> Data extract
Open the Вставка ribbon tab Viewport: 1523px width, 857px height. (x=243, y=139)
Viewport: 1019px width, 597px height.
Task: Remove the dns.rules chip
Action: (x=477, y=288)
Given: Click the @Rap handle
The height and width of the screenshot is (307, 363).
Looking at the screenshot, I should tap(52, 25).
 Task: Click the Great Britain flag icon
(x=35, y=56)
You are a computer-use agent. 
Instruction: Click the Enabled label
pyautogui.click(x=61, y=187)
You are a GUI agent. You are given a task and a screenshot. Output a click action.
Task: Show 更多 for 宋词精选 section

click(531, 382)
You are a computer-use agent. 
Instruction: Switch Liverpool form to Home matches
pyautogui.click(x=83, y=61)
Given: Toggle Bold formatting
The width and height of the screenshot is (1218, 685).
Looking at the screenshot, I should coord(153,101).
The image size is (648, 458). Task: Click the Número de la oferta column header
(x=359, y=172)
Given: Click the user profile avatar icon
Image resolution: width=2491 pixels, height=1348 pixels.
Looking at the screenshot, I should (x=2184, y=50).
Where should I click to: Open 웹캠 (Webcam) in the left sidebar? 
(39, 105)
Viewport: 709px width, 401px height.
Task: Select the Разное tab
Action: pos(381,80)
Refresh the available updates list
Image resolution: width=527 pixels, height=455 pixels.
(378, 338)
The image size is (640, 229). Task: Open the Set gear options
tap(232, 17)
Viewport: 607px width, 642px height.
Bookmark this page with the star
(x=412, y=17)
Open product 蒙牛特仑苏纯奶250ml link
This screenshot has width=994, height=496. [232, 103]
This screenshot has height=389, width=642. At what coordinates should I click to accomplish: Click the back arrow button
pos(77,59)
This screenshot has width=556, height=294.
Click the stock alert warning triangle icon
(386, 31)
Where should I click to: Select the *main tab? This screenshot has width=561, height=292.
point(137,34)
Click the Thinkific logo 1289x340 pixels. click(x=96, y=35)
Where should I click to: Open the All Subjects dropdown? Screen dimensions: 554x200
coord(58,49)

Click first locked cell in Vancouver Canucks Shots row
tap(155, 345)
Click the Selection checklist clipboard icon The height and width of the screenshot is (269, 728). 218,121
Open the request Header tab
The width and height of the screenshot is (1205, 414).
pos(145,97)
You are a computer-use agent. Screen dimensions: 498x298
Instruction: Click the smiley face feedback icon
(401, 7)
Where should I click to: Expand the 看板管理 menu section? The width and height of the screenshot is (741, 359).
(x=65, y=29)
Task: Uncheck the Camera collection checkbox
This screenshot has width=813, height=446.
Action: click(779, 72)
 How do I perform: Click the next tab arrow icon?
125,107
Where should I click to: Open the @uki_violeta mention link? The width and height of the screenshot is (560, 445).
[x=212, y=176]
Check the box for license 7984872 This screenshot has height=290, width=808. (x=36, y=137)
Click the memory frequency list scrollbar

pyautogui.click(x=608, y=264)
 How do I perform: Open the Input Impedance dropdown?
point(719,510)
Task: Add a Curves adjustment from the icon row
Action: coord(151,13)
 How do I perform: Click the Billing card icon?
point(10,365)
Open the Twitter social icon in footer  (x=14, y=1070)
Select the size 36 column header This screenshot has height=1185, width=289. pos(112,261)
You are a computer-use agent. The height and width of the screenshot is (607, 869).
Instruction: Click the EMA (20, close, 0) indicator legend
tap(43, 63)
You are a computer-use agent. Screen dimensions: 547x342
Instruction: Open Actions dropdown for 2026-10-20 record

> Directions for this task
Please retype the entries above in full, exactly as they stand.

> Final answer
Open the Вставка ribbon tab Viewport: 1523px width, 857px height. (x=243, y=139)
Viewport: 1019px width, 597px height.
Task: Remove the dns.rules chip
Action: (x=477, y=288)
Given: Click the @Rap handle
The height and width of the screenshot is (307, 363).
Looking at the screenshot, I should tap(52, 25).
 Task: Click the Great Britain flag icon
(x=35, y=56)
You are a computer-use agent. 
Instruction: Click the Enabled label
pyautogui.click(x=61, y=187)
You are a GUI agent. You are given a task and a screenshot. Output a click action.
Task: Show 更多 for 宋词精选 section

click(531, 382)
You are a computer-use agent. 
Instruction: Switch Liverpool form to Home matches
pyautogui.click(x=83, y=61)
Given: Toggle Bold formatting
The width and height of the screenshot is (1218, 685).
Looking at the screenshot, I should coord(153,101).
The image size is (648, 458). Task: Click the Número de la oferta column header
(x=359, y=172)
Given: Click the user profile avatar icon
Image resolution: width=2491 pixels, height=1348 pixels.
Looking at the screenshot, I should (x=2184, y=50).
Where should I click to: Open 웹캠 (Webcam) in the left sidebar? 
(39, 105)
Viewport: 709px width, 401px height.
Task: Select the Разное tab
Action: pos(381,80)
Refresh the available updates list
Image resolution: width=527 pixels, height=455 pixels.
(378, 338)
The image size is (640, 229). Task: Open the Set gear options
tap(232, 17)
Viewport: 607px width, 642px height.
Bookmark this page with the star
(x=412, y=17)
Open product 蒙牛特仑苏纯奶250ml link
This screenshot has width=994, height=496. [232, 103]
This screenshot has height=389, width=642. At what coordinates should I click to accomplish: Click the back arrow button
pos(77,59)
This screenshot has width=556, height=294.
Click the stock alert warning triangle icon
(386, 31)
Where should I click to: Select the *main tab? This screenshot has width=561, height=292.
point(137,34)
Click the Thinkific logo 1289x340 pixels. click(x=96, y=35)
Where should I click to: Open the All Subjects dropdown? Screen dimensions: 554x200
coord(58,49)

Click first locked cell in Vancouver Canucks Shots row
tap(155, 345)
Click the Selection checklist clipboard icon The height and width of the screenshot is (269, 728). 218,121
Open the request Header tab
The width and height of the screenshot is (1205, 414).
pos(145,97)
You are a computer-use agent. Screen dimensions: 498x298
Instruction: Click the smiley face feedback icon
(401, 7)
Where should I click to: Expand the 看板管理 menu section? The width and height of the screenshot is (741, 359).
(x=65, y=29)
Task: Uncheck the Camera collection checkbox
This screenshot has width=813, height=446.
Action: click(779, 72)
 How do I perform: Click the next tab arrow icon?
125,107
Where should I click to: Open the @uki_violeta mention link? The width and height of the screenshot is (560, 445).
[x=212, y=176]
Check the box for license 7984872 This screenshot has height=290, width=808. (x=36, y=137)
Click the memory frequency list scrollbar

pyautogui.click(x=608, y=264)
 How do I perform: Open the Input Impedance dropdown?
point(719,510)
Task: Add a Curves adjustment from the icon row
Action: coord(151,13)
 How do I perform: Click the Billing card icon?
point(10,365)
Open the Twitter social icon in footer  (x=14, y=1070)
Select the size 36 column header This screenshot has height=1185, width=289. pos(112,261)
You are a computer-use agent. The height and width of the screenshot is (607, 869).
Instruction: Click the EMA (20, close, 0) indicator legend
tap(43, 63)
You are a computer-use agent. Screen dimensions: 547x342
Instruction: Open Actions dropdown for 2026-10-20 record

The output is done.